# Best Anti-Virus software package for my Domain Environment



## Mr Davo (Jul 31, 2012)

Hi Everyone,

I am not looking for advice on a specific virus. Instead I am looking for the best Anti-Virus software package to suit my Domain environment.

My Domain is hosted on a Windows Server 2008 Standard VM, and it sits behind a dedicated (off-site) Proxy Server.

I have attempted to install both ESET Anti-Virus (ESET Australia Official: Antivirus and Internet Security) and Avast! (https://www.avast.com/en-au/lp-ppc-win-01c?gclid=COTa5uftsccCFYOWvQodSDAAMA) onto a single client computer. However each of these software packages had installation issues, which I believe were related to the Proxy Server. In both cases during the installation these software packages completely froze the client computer to the point where I had to reset at the power switch. Ironically when the computer booted up in each instance the given software package was installed!

As the anti-virus software package that I decide upon must feature the ability to install (to clients) using Active Directory I must be certain that it behaves well with Proxy Servers.
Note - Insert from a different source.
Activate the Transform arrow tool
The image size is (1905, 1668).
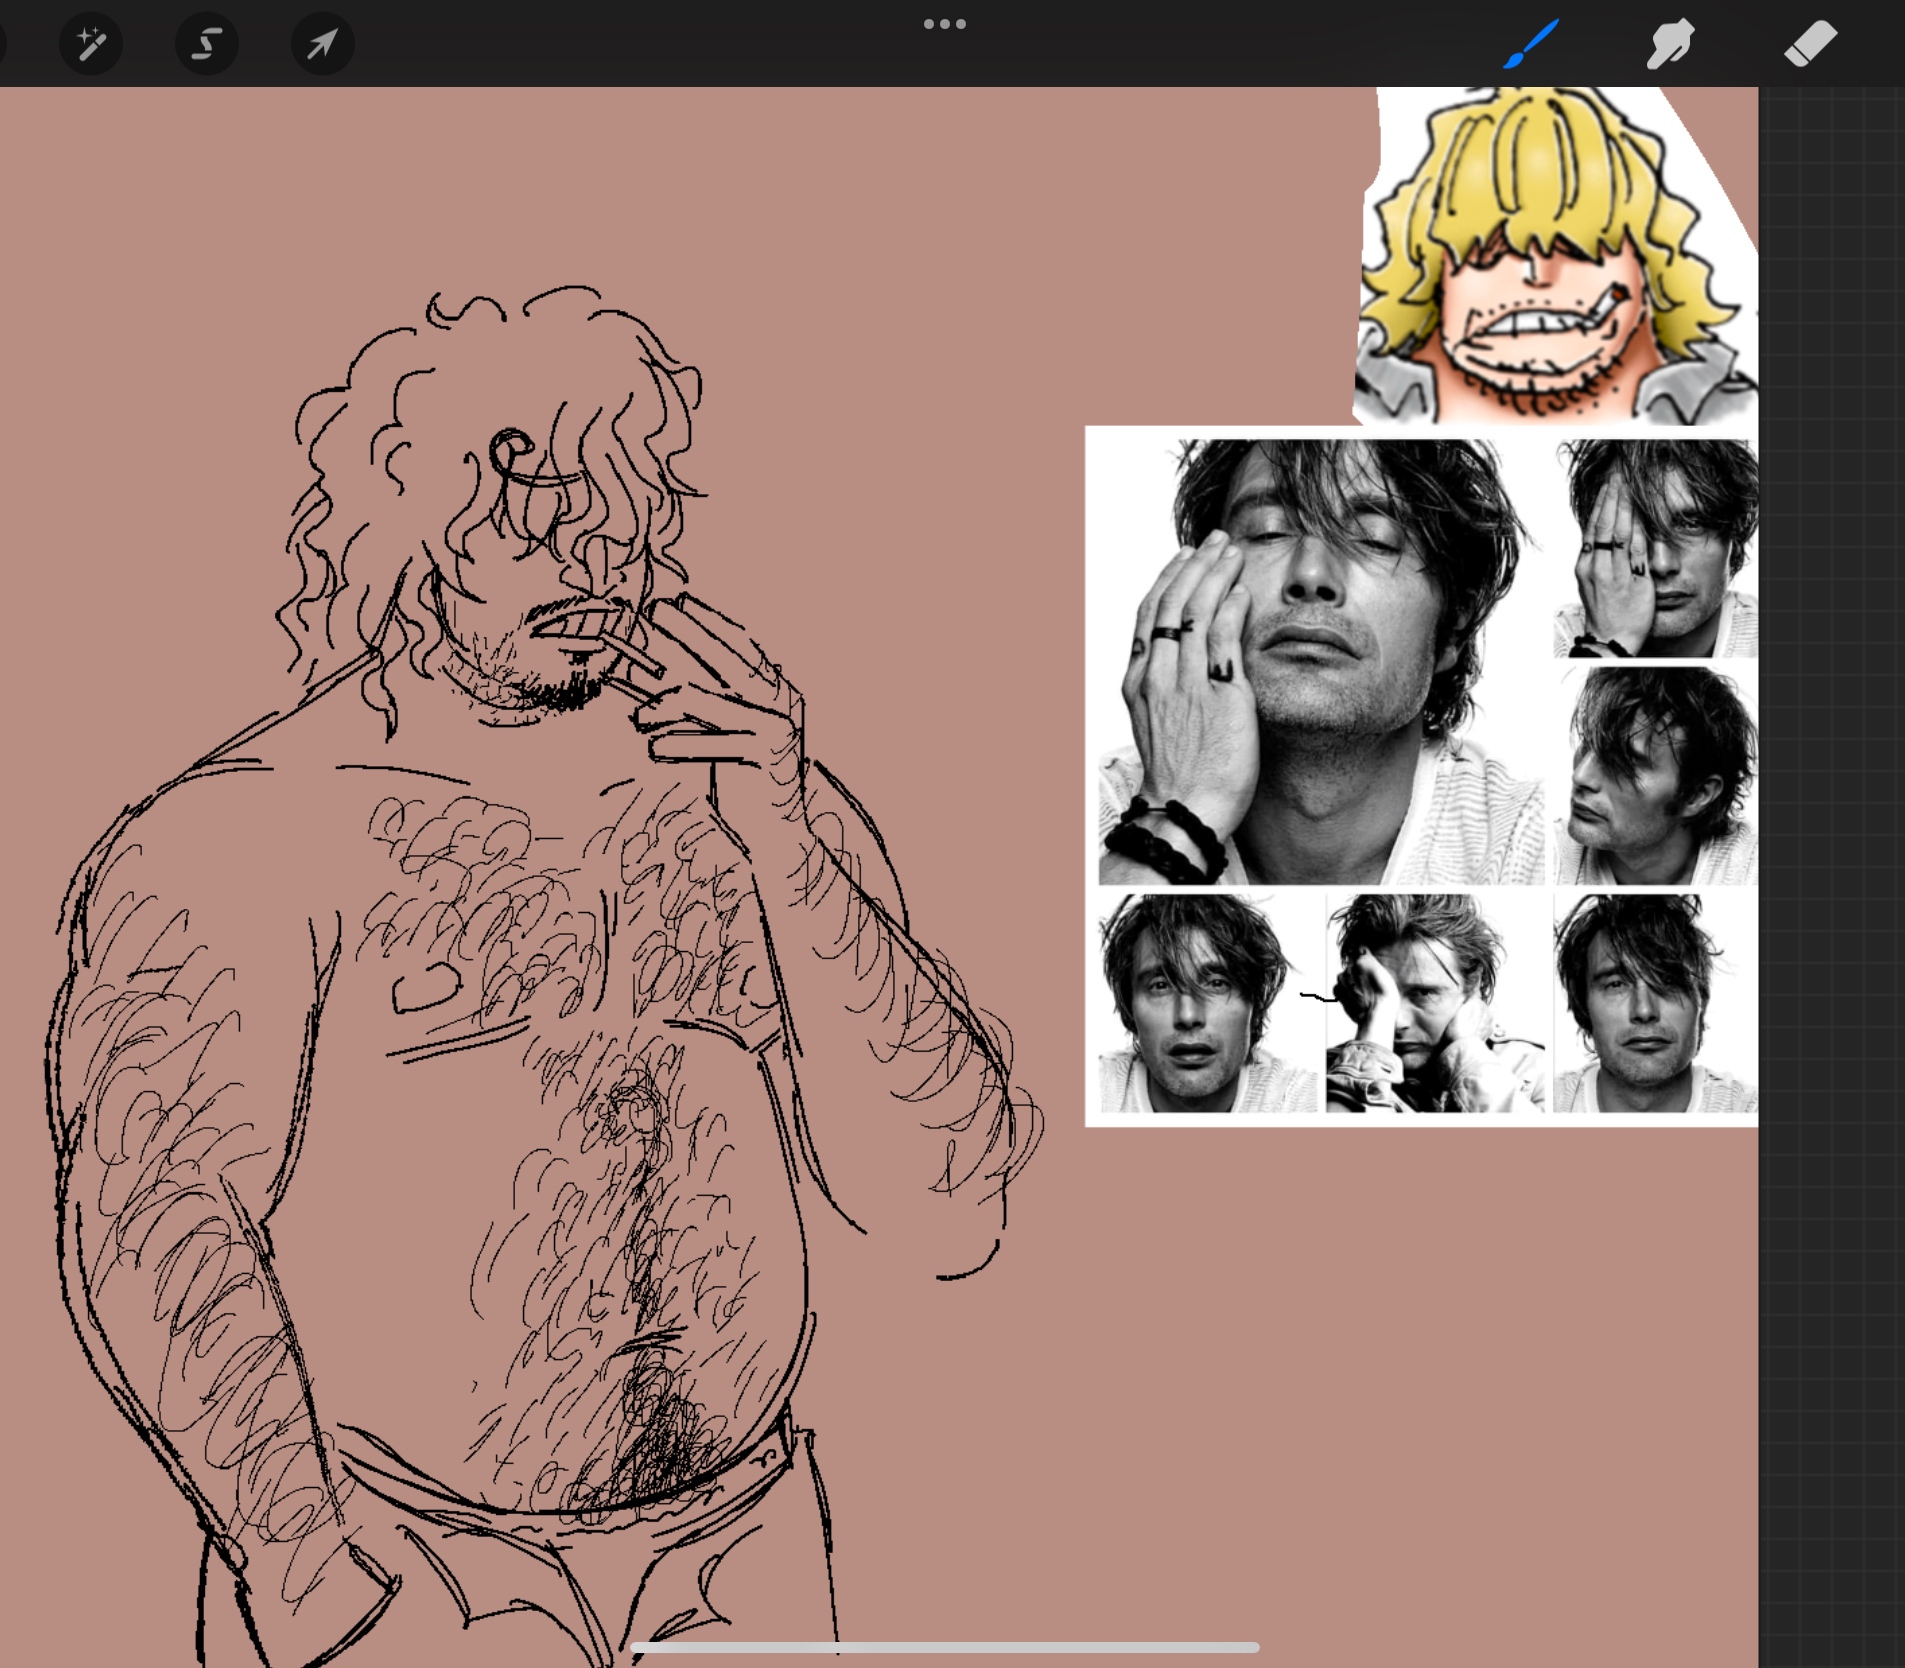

If it doesn't do so 'out of the box' then I will need to be able to configure Ports (through our Service Provider) so that Active Directory installs can take place.

In addition to the above requirement the software package must support the following -

* Automatically scan USB devices (when they are plugged in)
* Automatically scan downloaded files
* Provide web browsing security (with site reputations, etc)

Any suggestions on a good product which will suit my needs will be greatly appreciated.

Thanks in advance for your time and consideration.

Kind Regards,

Davo


----------